Assignment => Retype each line below without a single alteration.
Data for analysis section start
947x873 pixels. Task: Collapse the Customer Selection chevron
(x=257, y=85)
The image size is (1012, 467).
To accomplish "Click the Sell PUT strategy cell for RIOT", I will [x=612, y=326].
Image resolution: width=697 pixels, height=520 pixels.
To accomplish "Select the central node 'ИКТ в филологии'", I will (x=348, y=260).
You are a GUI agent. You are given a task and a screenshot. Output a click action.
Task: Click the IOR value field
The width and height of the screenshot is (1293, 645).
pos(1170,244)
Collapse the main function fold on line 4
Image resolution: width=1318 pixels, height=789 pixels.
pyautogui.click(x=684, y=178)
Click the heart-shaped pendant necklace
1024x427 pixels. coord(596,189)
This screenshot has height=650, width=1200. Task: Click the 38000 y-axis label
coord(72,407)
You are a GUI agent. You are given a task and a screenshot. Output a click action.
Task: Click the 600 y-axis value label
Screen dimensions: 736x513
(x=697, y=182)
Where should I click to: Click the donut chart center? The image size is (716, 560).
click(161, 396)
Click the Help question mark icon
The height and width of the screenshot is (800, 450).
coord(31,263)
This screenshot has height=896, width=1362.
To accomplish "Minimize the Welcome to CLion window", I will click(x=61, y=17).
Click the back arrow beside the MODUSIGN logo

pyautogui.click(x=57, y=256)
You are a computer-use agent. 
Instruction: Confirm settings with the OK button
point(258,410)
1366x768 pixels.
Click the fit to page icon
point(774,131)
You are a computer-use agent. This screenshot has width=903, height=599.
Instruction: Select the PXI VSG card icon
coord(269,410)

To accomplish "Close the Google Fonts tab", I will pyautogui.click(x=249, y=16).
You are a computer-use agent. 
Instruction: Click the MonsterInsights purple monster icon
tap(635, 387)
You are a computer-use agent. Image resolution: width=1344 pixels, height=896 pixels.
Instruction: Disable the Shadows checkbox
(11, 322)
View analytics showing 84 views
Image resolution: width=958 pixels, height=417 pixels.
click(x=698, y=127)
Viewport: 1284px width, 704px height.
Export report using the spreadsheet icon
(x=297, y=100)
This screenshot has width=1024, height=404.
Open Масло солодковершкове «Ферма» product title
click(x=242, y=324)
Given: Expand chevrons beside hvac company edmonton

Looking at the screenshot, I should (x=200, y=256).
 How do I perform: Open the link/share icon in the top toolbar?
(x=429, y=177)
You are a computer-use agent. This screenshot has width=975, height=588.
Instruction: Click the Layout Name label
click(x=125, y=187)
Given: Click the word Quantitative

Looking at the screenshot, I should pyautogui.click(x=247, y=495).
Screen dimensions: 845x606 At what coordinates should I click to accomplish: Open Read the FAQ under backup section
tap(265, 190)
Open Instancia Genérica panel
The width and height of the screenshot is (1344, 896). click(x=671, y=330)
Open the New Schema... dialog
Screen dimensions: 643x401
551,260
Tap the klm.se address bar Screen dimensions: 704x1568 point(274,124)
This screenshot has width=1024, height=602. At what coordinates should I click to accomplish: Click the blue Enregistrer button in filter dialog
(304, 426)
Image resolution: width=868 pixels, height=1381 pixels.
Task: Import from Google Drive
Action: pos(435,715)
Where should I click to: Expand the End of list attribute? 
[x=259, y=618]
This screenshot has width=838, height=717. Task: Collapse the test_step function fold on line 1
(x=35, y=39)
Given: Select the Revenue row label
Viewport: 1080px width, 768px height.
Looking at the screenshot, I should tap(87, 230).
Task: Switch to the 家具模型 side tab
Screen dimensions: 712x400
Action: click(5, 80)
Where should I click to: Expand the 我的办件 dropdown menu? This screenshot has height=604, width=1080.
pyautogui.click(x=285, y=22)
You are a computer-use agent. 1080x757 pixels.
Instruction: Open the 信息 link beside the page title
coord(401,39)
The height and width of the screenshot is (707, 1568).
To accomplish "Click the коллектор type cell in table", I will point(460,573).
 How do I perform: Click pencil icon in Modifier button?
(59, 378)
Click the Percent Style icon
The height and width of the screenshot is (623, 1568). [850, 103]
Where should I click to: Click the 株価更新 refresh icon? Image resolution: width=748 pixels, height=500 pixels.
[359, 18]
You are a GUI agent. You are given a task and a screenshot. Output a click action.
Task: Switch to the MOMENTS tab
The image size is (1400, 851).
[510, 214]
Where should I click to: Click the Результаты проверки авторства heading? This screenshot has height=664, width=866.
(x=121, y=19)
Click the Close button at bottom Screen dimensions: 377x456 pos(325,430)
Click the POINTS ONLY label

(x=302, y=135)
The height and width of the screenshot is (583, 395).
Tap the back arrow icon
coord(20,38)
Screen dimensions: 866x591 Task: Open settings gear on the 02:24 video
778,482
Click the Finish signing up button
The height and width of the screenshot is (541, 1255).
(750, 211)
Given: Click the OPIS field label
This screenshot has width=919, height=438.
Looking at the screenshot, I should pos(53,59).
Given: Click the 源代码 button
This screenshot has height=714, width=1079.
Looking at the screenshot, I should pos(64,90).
Data for analysis section end
Answer space =>
947x873 pixels. Task: Collapse the Customer Selection chevron
(x=257, y=85)
The image size is (1012, 467).
To accomplish "Click the Sell PUT strategy cell for RIOT", I will [x=612, y=326].
Image resolution: width=697 pixels, height=520 pixels.
To accomplish "Select the central node 'ИКТ в филологии'", I will (x=348, y=260).
You are a GUI agent. You are given a task and a screenshot. Output a click action.
Task: Click the IOR value field
The width and height of the screenshot is (1293, 645).
pos(1170,244)
Collapse the main function fold on line 4
Image resolution: width=1318 pixels, height=789 pixels.
pyautogui.click(x=684, y=178)
Click the heart-shaped pendant necklace
1024x427 pixels. coord(596,189)
This screenshot has height=650, width=1200. Task: Click the 38000 y-axis label
coord(72,407)
You are a GUI agent. You are given a task and a screenshot. Output a click action.
Task: Click the 600 y-axis value label
Screen dimensions: 736x513
(x=697, y=182)
Where should I click to: Click the donut chart center? The image size is (716, 560).
click(161, 396)
Click the Help question mark icon
The height and width of the screenshot is (800, 450).
coord(31,263)
This screenshot has height=896, width=1362.
To accomplish "Minimize the Welcome to CLion window", I will click(x=61, y=17).
Click the back arrow beside the MODUSIGN logo

pyautogui.click(x=57, y=256)
You are a computer-use agent. 
Instruction: Confirm settings with the OK button
point(258,410)
1366x768 pixels.
Click the fit to page icon
point(774,131)
You are a computer-use agent. This screenshot has width=903, height=599.
Instruction: Select the PXI VSG card icon
coord(269,410)

To accomplish "Close the Google Fonts tab", I will pyautogui.click(x=249, y=16).
You are a computer-use agent. 
Instruction: Click the MonsterInsights purple monster icon
tap(635, 387)
You are a computer-use agent. Image resolution: width=1344 pixels, height=896 pixels.
Instruction: Disable the Shadows checkbox
(11, 322)
View analytics showing 84 views
Image resolution: width=958 pixels, height=417 pixels.
click(x=698, y=127)
Viewport: 1284px width, 704px height.
Export report using the spreadsheet icon
(x=297, y=100)
This screenshot has width=1024, height=404.
Open Масло солодковершкове «Ферма» product title
click(x=242, y=324)
Given: Expand chevrons beside hvac company edmonton

Looking at the screenshot, I should (x=200, y=256).
 How do I perform: Open the link/share icon in the top toolbar?
(x=429, y=177)
You are a computer-use agent. This screenshot has width=975, height=588.
Instruction: Click the Layout Name label
click(x=125, y=187)
Given: Click the word Quantitative

Looking at the screenshot, I should pyautogui.click(x=247, y=495).
Screen dimensions: 845x606 At what coordinates should I click to accomplish: Open Read the FAQ under backup section
tap(265, 190)
Open Instancia Genérica panel
The width and height of the screenshot is (1344, 896). click(x=671, y=330)
Open the New Schema... dialog
Screen dimensions: 643x401
551,260
Tap the klm.se address bar Screen dimensions: 704x1568 point(274,124)
This screenshot has width=1024, height=602. At what coordinates should I click to accomplish: Click the blue Enregistrer button in filter dialog
(304, 426)
Image resolution: width=868 pixels, height=1381 pixels.
Task: Import from Google Drive
Action: pos(435,715)
Where should I click to: Expand the End of list attribute? 
[x=259, y=618]
This screenshot has width=838, height=717. Task: Collapse the test_step function fold on line 1
(x=35, y=39)
Given: Select the Revenue row label
Viewport: 1080px width, 768px height.
Looking at the screenshot, I should tap(87, 230).
Task: Switch to the 家具模型 side tab
Screen dimensions: 712x400
Action: click(5, 80)
Where should I click to: Expand the 我的办件 dropdown menu? This screenshot has height=604, width=1080.
pyautogui.click(x=285, y=22)
You are a computer-use agent. 1080x757 pixels.
Instruction: Open the 信息 link beside the page title
coord(401,39)
The height and width of the screenshot is (707, 1568).
To accomplish "Click the коллектор type cell in table", I will point(460,573).
 How do I perform: Click pencil icon in Modifier button?
(59, 378)
Click the Percent Style icon
The height and width of the screenshot is (623, 1568). [850, 103]
Where should I click to: Click the 株価更新 refresh icon? Image resolution: width=748 pixels, height=500 pixels.
[359, 18]
You are a GUI agent. You are given a task and a screenshot. Output a click action.
Task: Switch to the MOMENTS tab
The image size is (1400, 851).
[510, 214]
Where should I click to: Click the Результаты проверки авторства heading? This screenshot has height=664, width=866.
(x=121, y=19)
Click the Close button at bottom Screen dimensions: 377x456 pos(325,430)
Click the POINTS ONLY label

(x=302, y=135)
The height and width of the screenshot is (583, 395).
Tap the back arrow icon
coord(20,38)
Screen dimensions: 866x591 Task: Open settings gear on the 02:24 video
778,482
Click the Finish signing up button
The height and width of the screenshot is (541, 1255).
(750, 211)
Given: Click the OPIS field label
This screenshot has width=919, height=438.
Looking at the screenshot, I should pos(53,59).
Given: Click the 源代码 button
This screenshot has height=714, width=1079.
Looking at the screenshot, I should pos(64,90).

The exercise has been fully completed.